= Consigne écrite 1 =
D'après le texte sur le regard d'autrui dans Huis Clos, qu'est-ce qui fait de chacun des personnages la proie du regard des autres ?
= Consigne écrite 2 =
Poursuivez le texte sur le regard d'autrui dans Huis Clos à partir de sa dernière phrase.

= Texte de la page =
* * *

3- L'épreuve du regard d'autrui comme enfer (retour à Huis Clos)
a- L'absence de miroir dans Huis Clos fait de chacun des personnages la proie du regard des autres. Le regard d'autrui impose ainsi à la conscience un dehors qu'elle ne contrôle pas et qu'il peut métamorphoser à volonté (voir la scène où, faute de retrouver sa glace de poche, Estelle s'aliène au regard d'Inès)
b- Si l'enfer ne peut avoir d'autre lieu que les autres (ils nous enferment dans leurs jugements et nous assignent une identité), cela ne signifie pas que cet enfermement est définitif. Il ne l'est que lorsqu'on est mort ou que nous nous comportons dans l'existence comme des morts-vivants pour qui les jugements des autres sur eux sont définitifs. Etre mort (comme les personnages de Huis Clos), c'est être dans l'impossibilité d'agir sur notre existence et de donner un nouveau sens à notre passé ; c'est être condamné au jugement que les autres (les vivants) porteront sur nous: « Pour la vie morte, les jeux sont faits (…) Etre mort, c'est être en proie aux vivants » (L'Etre et le Néant, 4ème partie, chapitre 2, E : « Ma mort », page 712)

* * *

= Données =
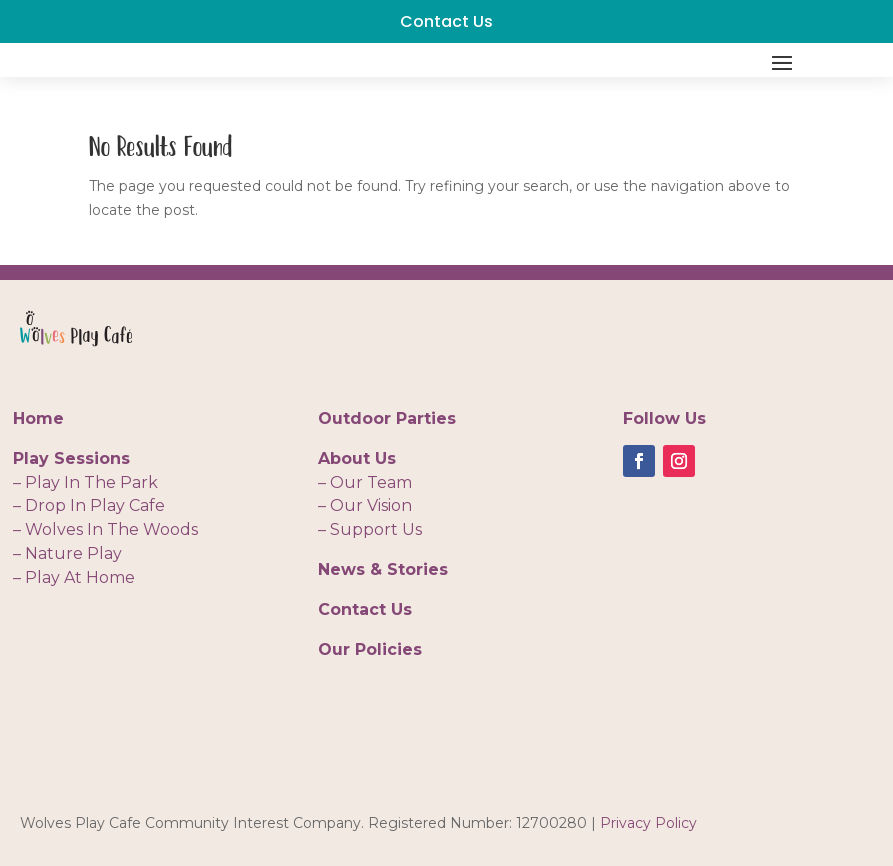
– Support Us (370, 529)
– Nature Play (67, 553)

* * *

= Réponse à la consigne 1 =
L'absence de miroir.

= Réponse à la consigne 2 =
4- C'est le conflit qui donne vie aux relations avec autrui
a- Il y a conflit en ce que chaque conscience vise à surmonter sa dépendance originelle à l'autre en maîtrisant sa relation avec lui
b- L'exemple de l'amour : il est la tentative de posséder la liberté de l'autre pour le contraindre à me reconnaître comme sa raison d'être ; cette tentative doit demeurer impossible pour que l'amour ait un avenir
c- Si le conflit est ce qui fait la vie de la relation avec autrui, l'enfer commence avec le tiers. La relation amoureuse qui s'ébauche entre Garcin et Estelle meurt très vite d'être objectivée sous le regard d'Inès (voir Huis-Clos)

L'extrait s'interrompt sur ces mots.